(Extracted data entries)
===============

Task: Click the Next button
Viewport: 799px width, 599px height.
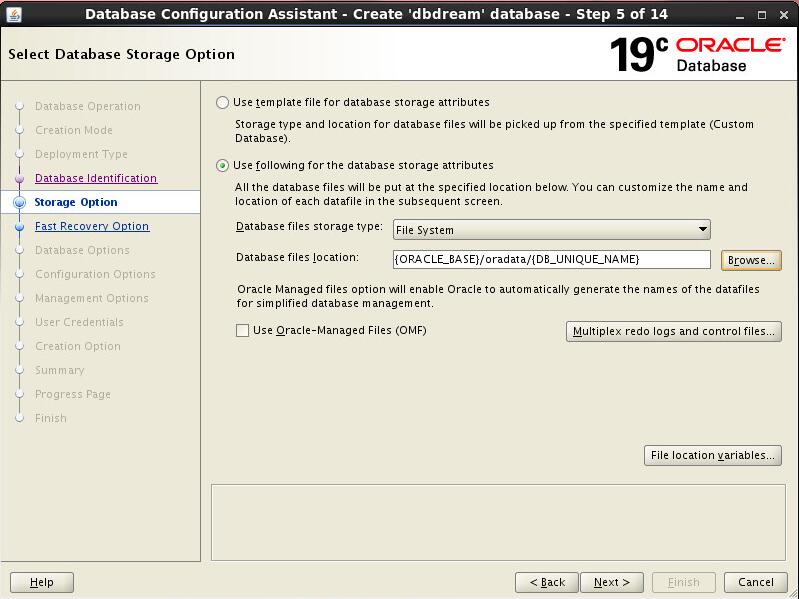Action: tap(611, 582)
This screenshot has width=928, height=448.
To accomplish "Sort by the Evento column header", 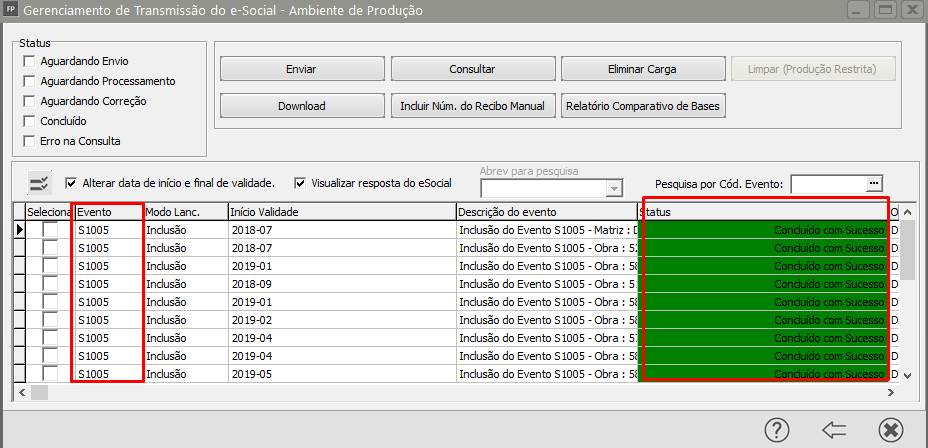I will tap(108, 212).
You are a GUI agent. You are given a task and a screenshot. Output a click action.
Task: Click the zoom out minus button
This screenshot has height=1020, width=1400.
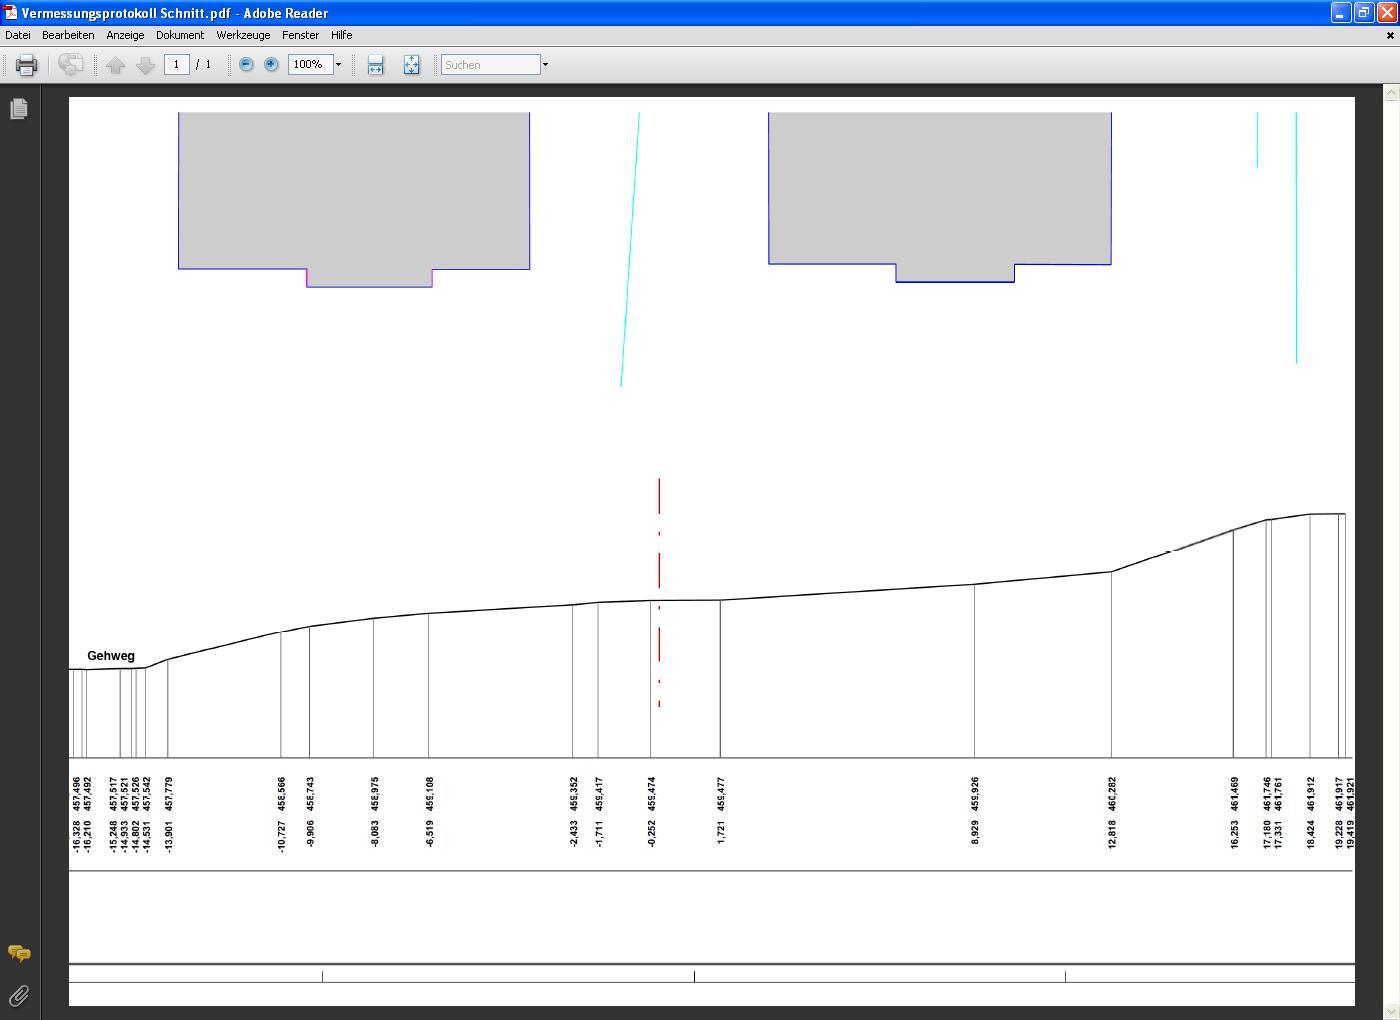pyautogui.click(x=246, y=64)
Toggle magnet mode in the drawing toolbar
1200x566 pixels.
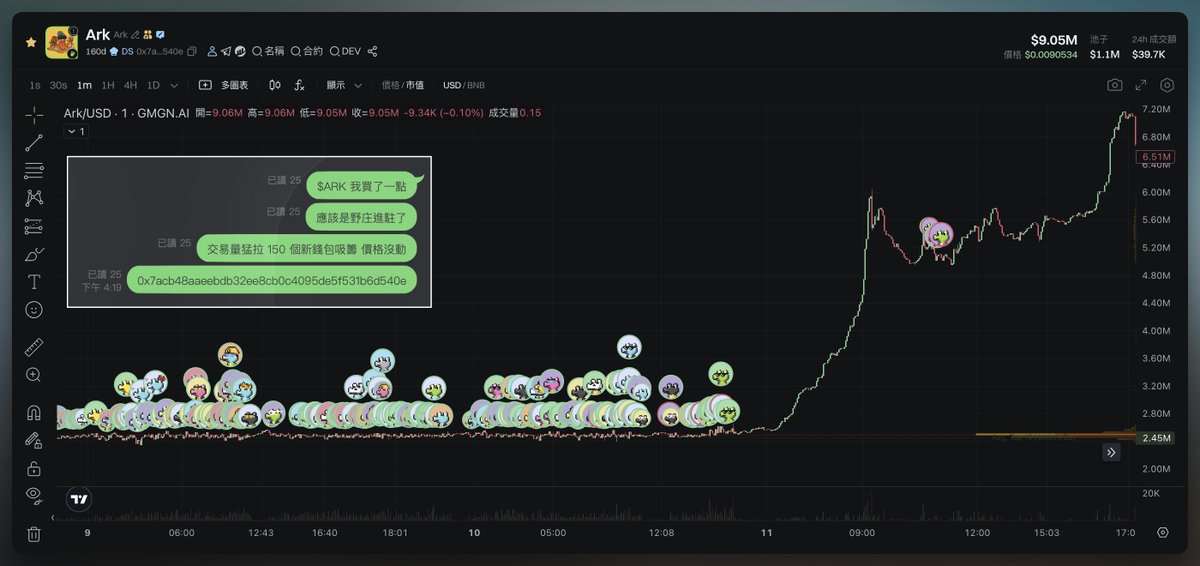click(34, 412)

===============

Prompt. Skipping any pictures, copy the line that holds "Toggle magnet mode in the drawing toolbar" and each line after it through the last line of the records, unchanged, and no other lines.

Solution to this task.
Toggle magnet mode in the drawing toolbar
1200x566 pixels.
click(34, 412)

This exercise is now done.